- Born: March 7, 1945 (age 81) Cleveland, Ohio, United States
- Occupations: Playwright, author, poet, educator
- Writing career
- Genre: Experimental

= Mac Wellman =

American dramatist

John McDowell Wellman (born March 7, 1945), is an American playwright, author, and poet. He is best known for his experimental work in the theater which rebels against theatrical conventions, often abandoning such traditional elements as plot and character altogether. In 1990, he received an Obie Award for Best New American Play (for Bad Penny, Terminal Hip, and Crowbar). In 1991, he received another Obie Award for Sincerity Forever. He has received a Lila Wallace-Reader's Digest Writers Award, and the 2003 Obie Award for Lifetime Achievement, as well as the Foundation for Contemporary Arts Grants to Artists award (2003).

==Personal development==
In 1967 Wellman earned a Bachelor of Arts in International Relations at the American University, marrying his first wife, Nancy Roesch, the same year. Moving to the University of Wisconsin, he earned a master's degree in English focusing on poetry. After teaching several years, he sought professional renewal by touring Europe. In The Netherlands, Wellman began a collaboration with Annemarie Prins, a Dutch theatrical director/producer whom he had first met during his junior year in college, creating radio plays. In 1975 they directed a stage production, Fama Combinatoria, at Theatre de Brakke Grand in Amsterdam.
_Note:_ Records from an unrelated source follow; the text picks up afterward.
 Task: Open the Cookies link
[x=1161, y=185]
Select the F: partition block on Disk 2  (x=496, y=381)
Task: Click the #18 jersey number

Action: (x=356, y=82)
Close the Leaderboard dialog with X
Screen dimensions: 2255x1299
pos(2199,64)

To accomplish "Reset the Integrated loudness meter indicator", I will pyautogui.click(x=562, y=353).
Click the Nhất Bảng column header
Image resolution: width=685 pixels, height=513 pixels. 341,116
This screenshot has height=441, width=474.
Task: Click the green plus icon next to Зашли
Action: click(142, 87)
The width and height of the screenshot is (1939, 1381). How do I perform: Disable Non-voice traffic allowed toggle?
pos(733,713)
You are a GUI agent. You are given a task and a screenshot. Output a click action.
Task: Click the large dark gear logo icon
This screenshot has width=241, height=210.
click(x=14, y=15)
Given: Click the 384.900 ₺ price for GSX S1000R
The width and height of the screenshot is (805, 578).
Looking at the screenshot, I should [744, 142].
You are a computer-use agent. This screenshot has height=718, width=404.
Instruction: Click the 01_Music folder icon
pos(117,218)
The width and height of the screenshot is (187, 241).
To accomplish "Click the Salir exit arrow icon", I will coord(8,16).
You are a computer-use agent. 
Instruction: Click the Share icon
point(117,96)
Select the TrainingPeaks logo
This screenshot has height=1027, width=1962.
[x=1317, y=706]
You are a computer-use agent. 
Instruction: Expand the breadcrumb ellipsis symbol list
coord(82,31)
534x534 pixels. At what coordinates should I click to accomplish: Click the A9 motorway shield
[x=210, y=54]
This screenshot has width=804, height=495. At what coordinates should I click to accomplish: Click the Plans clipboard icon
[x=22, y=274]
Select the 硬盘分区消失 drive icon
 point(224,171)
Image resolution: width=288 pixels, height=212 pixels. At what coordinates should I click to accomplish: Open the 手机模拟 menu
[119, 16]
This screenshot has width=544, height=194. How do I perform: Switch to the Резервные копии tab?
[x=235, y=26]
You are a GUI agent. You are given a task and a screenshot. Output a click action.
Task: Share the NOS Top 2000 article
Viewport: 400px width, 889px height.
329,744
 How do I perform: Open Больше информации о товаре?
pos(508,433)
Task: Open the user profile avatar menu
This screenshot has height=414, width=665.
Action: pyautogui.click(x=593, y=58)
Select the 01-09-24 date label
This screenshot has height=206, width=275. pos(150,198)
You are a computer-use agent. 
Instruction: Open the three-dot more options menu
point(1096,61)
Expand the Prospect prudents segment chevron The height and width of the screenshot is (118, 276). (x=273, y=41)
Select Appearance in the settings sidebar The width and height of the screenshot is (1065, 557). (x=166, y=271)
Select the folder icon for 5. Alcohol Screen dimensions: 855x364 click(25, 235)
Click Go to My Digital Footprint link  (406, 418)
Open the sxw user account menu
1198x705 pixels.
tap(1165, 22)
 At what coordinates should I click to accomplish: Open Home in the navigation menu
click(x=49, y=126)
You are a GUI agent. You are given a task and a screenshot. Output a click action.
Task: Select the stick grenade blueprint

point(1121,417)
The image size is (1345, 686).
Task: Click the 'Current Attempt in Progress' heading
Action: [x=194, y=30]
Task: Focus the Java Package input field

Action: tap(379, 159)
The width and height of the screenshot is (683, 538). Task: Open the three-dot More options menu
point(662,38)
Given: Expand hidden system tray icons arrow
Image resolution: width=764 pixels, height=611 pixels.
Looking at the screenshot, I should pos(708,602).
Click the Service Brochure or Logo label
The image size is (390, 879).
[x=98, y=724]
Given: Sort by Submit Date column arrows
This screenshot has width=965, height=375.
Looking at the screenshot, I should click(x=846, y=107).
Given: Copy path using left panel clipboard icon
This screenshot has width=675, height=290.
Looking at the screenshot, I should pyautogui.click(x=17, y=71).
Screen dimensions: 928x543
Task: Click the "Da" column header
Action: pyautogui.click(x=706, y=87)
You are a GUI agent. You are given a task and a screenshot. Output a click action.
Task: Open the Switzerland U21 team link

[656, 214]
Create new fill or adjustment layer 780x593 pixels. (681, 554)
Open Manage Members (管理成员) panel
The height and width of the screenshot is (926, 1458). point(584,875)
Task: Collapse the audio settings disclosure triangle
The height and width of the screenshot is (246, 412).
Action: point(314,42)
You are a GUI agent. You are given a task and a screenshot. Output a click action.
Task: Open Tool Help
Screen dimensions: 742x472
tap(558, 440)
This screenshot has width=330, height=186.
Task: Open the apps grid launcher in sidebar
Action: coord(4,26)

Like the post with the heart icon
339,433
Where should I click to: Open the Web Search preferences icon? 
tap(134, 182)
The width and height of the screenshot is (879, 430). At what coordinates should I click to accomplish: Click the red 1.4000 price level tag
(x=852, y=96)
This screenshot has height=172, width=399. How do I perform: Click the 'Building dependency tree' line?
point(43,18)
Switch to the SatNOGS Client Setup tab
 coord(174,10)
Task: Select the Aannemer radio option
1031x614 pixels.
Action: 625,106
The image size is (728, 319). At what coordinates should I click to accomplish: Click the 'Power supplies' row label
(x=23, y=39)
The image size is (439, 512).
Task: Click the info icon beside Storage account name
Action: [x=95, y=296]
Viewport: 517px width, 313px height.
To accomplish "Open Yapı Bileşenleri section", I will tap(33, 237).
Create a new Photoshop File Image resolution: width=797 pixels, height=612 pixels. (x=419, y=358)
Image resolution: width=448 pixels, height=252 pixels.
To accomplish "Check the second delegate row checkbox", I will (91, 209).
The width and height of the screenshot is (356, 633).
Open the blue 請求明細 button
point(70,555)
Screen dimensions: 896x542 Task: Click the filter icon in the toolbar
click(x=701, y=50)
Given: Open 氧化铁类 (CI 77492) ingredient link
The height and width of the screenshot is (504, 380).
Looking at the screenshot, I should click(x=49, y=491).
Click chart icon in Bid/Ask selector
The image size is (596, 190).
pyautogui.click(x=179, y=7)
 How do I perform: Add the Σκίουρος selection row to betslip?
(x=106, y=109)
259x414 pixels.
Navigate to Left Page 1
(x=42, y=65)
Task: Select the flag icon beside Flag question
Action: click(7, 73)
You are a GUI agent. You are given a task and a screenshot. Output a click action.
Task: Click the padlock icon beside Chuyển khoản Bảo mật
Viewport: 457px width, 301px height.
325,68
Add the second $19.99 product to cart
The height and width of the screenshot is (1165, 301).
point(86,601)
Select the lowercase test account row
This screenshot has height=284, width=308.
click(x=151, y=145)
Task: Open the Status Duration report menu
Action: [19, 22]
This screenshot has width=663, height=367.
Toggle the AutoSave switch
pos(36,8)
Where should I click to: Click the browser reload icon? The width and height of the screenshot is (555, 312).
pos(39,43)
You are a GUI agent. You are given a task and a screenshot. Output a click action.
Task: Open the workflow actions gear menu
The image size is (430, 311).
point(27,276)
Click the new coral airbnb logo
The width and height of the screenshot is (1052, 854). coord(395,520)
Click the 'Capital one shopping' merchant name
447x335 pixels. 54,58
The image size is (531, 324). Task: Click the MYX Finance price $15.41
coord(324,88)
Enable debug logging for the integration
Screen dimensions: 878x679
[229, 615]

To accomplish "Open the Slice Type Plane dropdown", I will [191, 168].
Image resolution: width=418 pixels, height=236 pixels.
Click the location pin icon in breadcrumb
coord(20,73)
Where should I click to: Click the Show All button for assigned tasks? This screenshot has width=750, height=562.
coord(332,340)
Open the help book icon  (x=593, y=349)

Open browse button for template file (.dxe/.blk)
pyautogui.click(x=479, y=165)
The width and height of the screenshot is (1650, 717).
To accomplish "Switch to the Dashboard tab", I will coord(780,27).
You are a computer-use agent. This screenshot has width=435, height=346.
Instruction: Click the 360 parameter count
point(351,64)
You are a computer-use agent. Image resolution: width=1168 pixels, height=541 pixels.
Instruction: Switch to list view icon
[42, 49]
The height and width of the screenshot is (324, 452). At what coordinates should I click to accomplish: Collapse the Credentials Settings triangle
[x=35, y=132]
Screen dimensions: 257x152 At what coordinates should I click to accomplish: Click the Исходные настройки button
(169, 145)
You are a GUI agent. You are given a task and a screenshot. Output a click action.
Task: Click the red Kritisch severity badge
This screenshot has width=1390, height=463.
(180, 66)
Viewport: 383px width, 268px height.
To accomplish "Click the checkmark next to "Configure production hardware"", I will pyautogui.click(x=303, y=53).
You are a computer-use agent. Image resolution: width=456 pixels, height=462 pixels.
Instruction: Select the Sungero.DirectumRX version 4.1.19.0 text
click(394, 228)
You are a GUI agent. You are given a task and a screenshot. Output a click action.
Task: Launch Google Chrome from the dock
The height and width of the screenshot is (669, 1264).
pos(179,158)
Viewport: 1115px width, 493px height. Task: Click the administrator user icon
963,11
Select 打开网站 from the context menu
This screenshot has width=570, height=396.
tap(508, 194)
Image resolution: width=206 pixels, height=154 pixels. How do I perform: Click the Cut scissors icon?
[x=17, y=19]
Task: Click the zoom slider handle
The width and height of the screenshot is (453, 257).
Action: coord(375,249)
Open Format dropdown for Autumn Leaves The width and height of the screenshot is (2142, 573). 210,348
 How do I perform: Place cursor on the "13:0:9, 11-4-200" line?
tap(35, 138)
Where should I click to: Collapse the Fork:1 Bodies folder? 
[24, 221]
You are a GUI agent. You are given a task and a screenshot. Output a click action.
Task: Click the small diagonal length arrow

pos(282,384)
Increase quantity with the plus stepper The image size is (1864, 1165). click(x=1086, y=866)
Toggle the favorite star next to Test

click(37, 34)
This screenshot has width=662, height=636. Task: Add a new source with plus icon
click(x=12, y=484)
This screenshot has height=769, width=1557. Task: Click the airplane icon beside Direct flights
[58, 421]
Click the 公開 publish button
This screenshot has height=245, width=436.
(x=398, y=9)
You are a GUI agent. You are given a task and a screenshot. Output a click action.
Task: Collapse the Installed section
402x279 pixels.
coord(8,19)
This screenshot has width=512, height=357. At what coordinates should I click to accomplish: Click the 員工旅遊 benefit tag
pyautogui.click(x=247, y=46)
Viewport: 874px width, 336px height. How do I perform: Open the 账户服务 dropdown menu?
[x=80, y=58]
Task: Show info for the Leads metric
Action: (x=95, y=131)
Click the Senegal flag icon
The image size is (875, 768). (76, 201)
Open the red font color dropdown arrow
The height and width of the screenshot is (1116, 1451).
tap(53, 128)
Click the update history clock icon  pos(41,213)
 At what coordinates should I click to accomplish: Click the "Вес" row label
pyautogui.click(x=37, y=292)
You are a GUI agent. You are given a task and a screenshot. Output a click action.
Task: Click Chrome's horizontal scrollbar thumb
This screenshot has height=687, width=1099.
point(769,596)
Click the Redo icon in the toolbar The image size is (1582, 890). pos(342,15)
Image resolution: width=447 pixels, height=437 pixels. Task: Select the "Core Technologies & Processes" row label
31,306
During the late seventies Wellman moved to New York City and married a Dutch journalist, Yolanda Gerritsen. Wellman continued writing poetry and plays, and in 1977 published a collection of poetry, In Praise of Secrecy, while in 1979 his play, Starluster was produced in New York.

==Writings==
Wellman's plays frequently resemble a moving collage of events which has more in common with an avant-garde dance production than Broadway-style theater. Wellman has stated, "More and more I think all theater is site-specific. When plays work, they work in the space." Helen Shaw wrote, "Since a 1984 essay, 'The Theatre of Good Intentions', [Wellman] has been the cynosure in a heaven full of experimental playwrights who rail against what Jonathan Lear, in his book Open Minded, called a 'tyranny' of 'the already known'."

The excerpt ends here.